I have no idea how to effectively critique.

Usually when somebody wants me to go over a piece of their writing, they have a question about grammar, or they just want me to quickly “fix” it so that it’s readable. They are far less interested in learning how to improve the artistry of their writing than they are in getting it done, ideally as painlessly as possible.

I always come at a piece of writing with the reader in mind. What do they need to know? What are they likely to know already? Do they have the technical background to understand the scientific gobbledegook, or does it need to be simplified for clarity? Is there a story?

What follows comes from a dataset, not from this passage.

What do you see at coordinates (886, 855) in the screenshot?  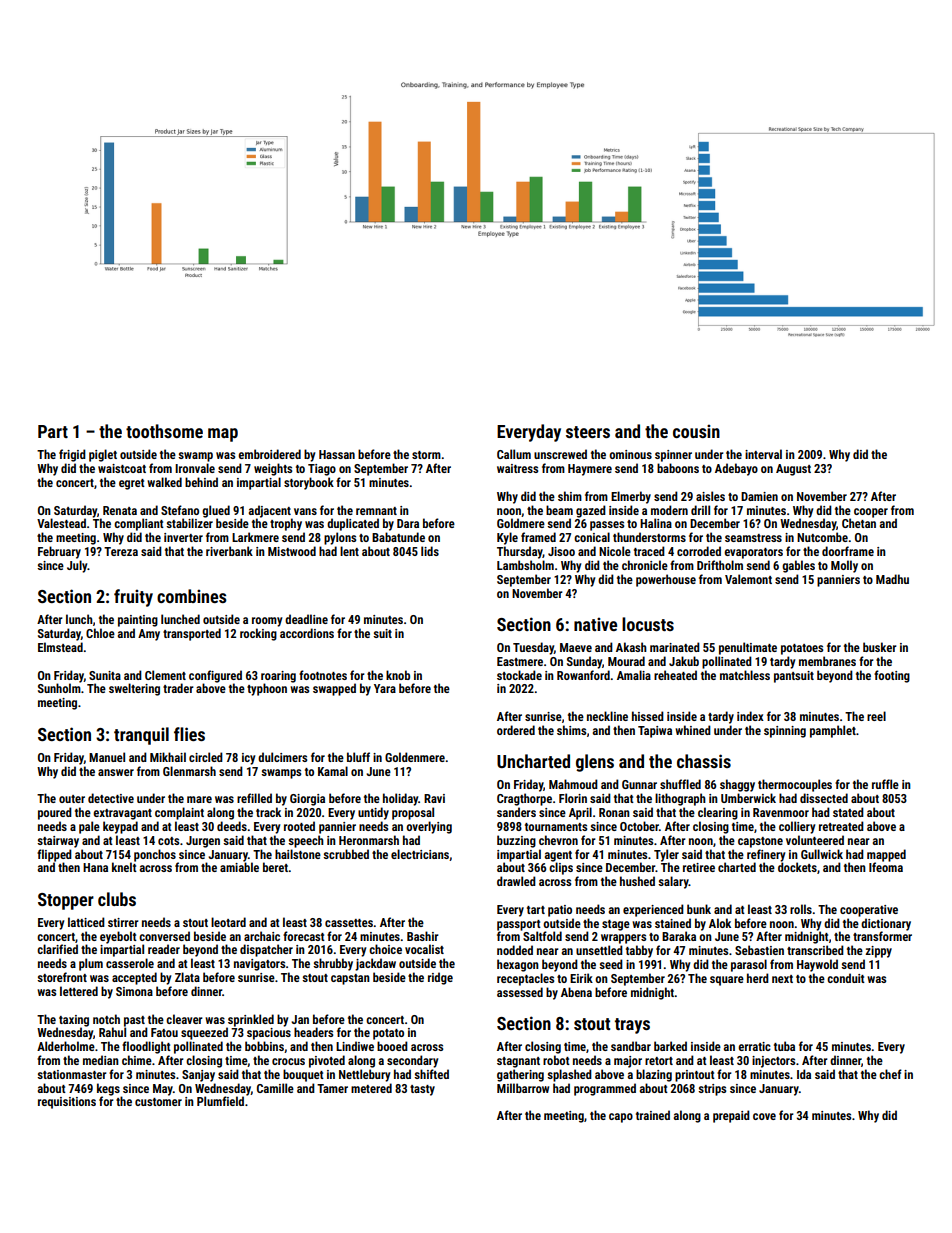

How can we tell the story so that it is interesting? If we need to illustrate a concept or process, can we find a story that’s relevant to tell? Are there any photographs? Are there any interesting photographs? Are there any photographs of something other than the same technician standing next to the same very expensive piece of equipment that is in all the other photographs from all the other projects?

I have rarely critiqued fiction, at least for another person. I do keep a journal of most of the books I have read, and what I thought about them (only some of these reviews end up on Goodreads). There are some books to which I wrote love letters. There are some to which I wrote hate mail. And there are some that I only finished reading because mocking all their flaws was so much fun [0].

I’m trying to get better at writing an informative, tantalizing book review, but like my fiction, most of my efforts are nowhere near ready for prime time. In my mind, a good book review tells you three things about the book: whether it’s the sort of book you would be interested in reading on general principles, whether the author knows how to write a story or present information, and whether the darned thing is any fun to read.

A lot of my book reviews, the ones that don’t make it to Goodreads, consist of the simple observation: “Did not pass the fifty page test.” The fifty page test is simple— if you have read the first fifty pages and aren’t interested in the rest of the book, stop reading because why waste your time? Like an OK but not exciting blind date, this book was not for you. It is a book that just happened to pass through your orbit on its way to its One True Reader [1]. I’m willing to give a book fifty pages to prove itself; some use a thirty page test, or half a chapter test.

If I have read a book all the way through, whether it enthralled me or enraged me, I’ll usually write a review [2]. Many of these reviews are posted on Goodreads, particularly if they’re positive, if somewhat banal. If I post a negative review, it will be in the spirit of a warning: “Hot romance until you get to the rape scene.” “I liked it until one of the characters turned out to be flamingly yet unnecessarily racist.” “While I appreciate the author’s effort, I wanted a bit of light entertainment, not a hard slog through a surrealist stream of consciousness.” “I suddenly realized I read this book last year; it’s that forgettable.” “Why did you write a book where all the characters are stupid AND venal?” [3]

So yeah, I have opinions. I’m just not sure how to express them constructively.

[0] Oprah’s Book Club selections tend to fall into this latter category. Oprah and I have very different ideas what makes a good book.
[1] Some books, like some dates, are just plain bad.
[2] The exception is if the book was so forgettable that I can’t remember what I liked about it. It’s weirdly common.
[3] Actual descriptions of books I have actually read.